Young Adult · 304 pages · Published 2024-06-18 · Avg 2.0★ (6 reviews)

Despite the fenced-off city lot on Willow Street that swallowed her last summer in kudzu and silence, sixteen-year-old Ivy Reyes has never been anything but stuck, her days mulched under her father's old gardening gloves and an eviction notice taped to the fridge. But when a barefoot comet named Mateo Park vaults the chain-link and proposes a midnight rescue of the abandoned community garden, Ivy's map is about to be composted and redrawn.Insightful, bold, irreverent, and tender, Tales of Garden is emerging author John Davis's most luminous and unflinching work yet, brilliantly exploring the messy, funny, and aching business of growing up, making home, and letting love take root.
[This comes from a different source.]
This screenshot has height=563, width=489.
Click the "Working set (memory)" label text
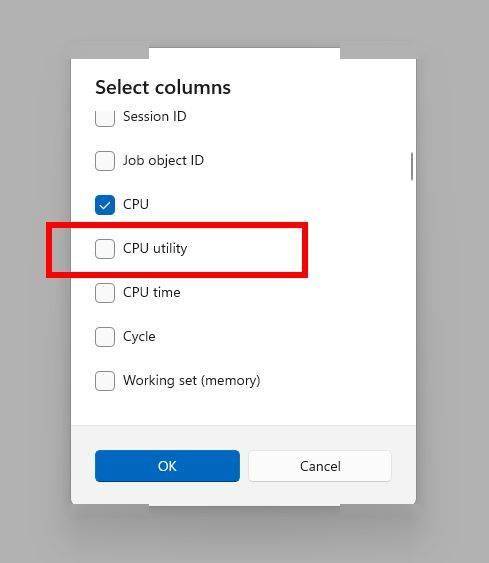point(192,380)
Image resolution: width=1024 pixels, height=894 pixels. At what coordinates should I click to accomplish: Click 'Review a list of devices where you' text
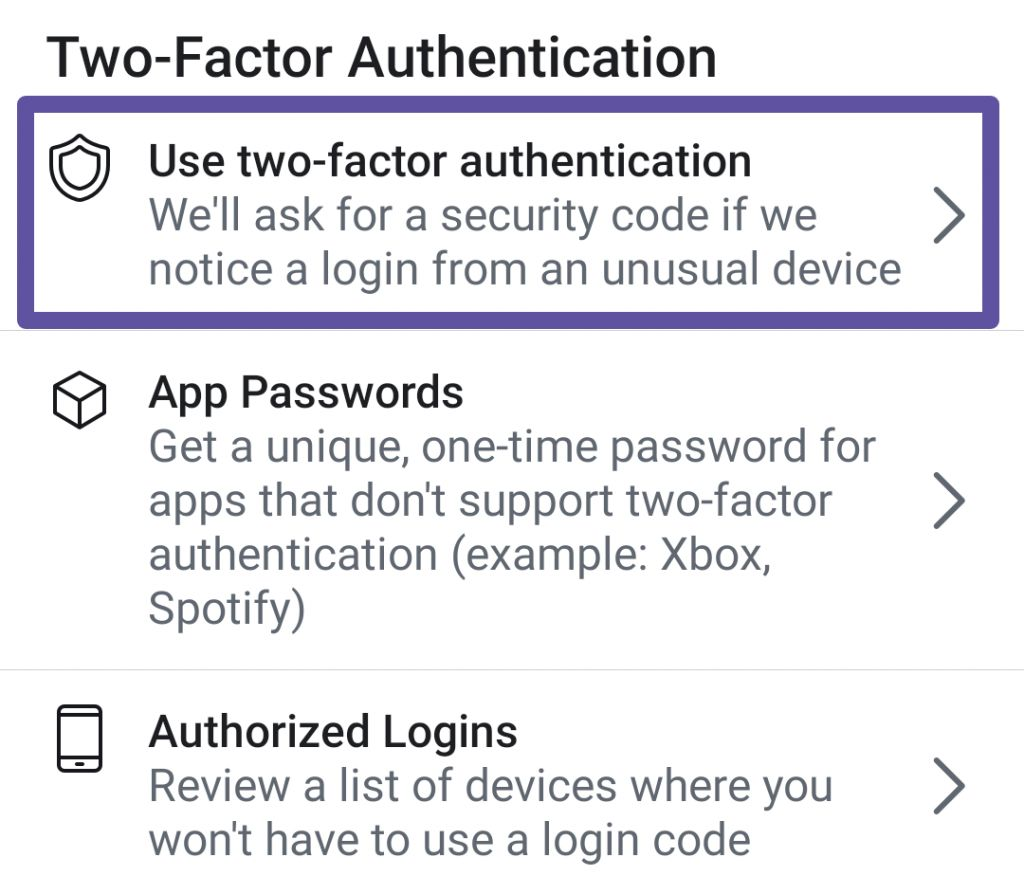coord(491,786)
John Davis (b. 1987) is a youth librarian turned novelist whose work centers teens, cities, and green spaces. Raised in Bakersfield, California, he earned a B.A. in English from UC Riverside and an M.L.I.S. from San José State University before leading creative writing workshops in public schools. He later co-founded Sprout City, a nonprofit that builds community gardens on vacant lots. His short fiction and essays have appeared in regional magazines and on public radio. Davis lives in Oakland with his partner and an elderly rescue beagle, and he spends weekends tending a plot on a college rooftop farm.

Ratings & Reviews

Duncan Hale
2026-02-20

For collections serving grades 9–12, this fits readers who prefer grounded contemporary stories about community spaces, quiet acts of care, and a gentle romantic thread. Content notes: housing insecurity, midnight trespass, brief confrontations with authority. Strong on mood, light on plot drive; recommend to teens curious about urban gardening and mutual aid, but steer action-seekers elsewhere.

Yara Montes
2026-01-14
  • Earnest look at making home when rent is unstable
  • Repetitive gardening metaphors, uneven
  • A few sparkly lines about tending what you can
  • Stakes stay low, but tenderness peeks through
Noah Carver
2025-11-03

The lot on Willow Street is more mood than map: kudzu, chain-link, and night air. The book hints at urban ecology and shared stewardship, yet the garden's past, the neighbors, and how a closed space would actually be reclaimed are sketched thin. The eviction notice adds pressure, but the stakes feel soft because the social texture around the fence stays hazy.

Priya Dev
2025-02-18

Ivy's interior chatter rings true in flashes, especially around the fridge notice and the itchy thrift of her dad's gloves.

Mateo's barefoot comet energy can be charming, but he often reads like a device to jolt Ivy instead of a full person with edges. Their banter skims, rarely digging past quips into the stubborn roots of why they want this garden.

Caleb Odhiambo
2024-09-12

The prose keeps reaching for luminous and lands on busy, with similes piled like mulch over basic beats. Short, jump-cut chapters blur momentum, and the point of view often summarizes instead of letting scenes breathe. By the time the last shovelful lands, the architecture feels schematic rather than lived-in.

Lena Ortiz
2024-07-05

A bold premise about Ivy and a midnight garden rescue wanders scene to scene until a tidy stop that left me unmoved.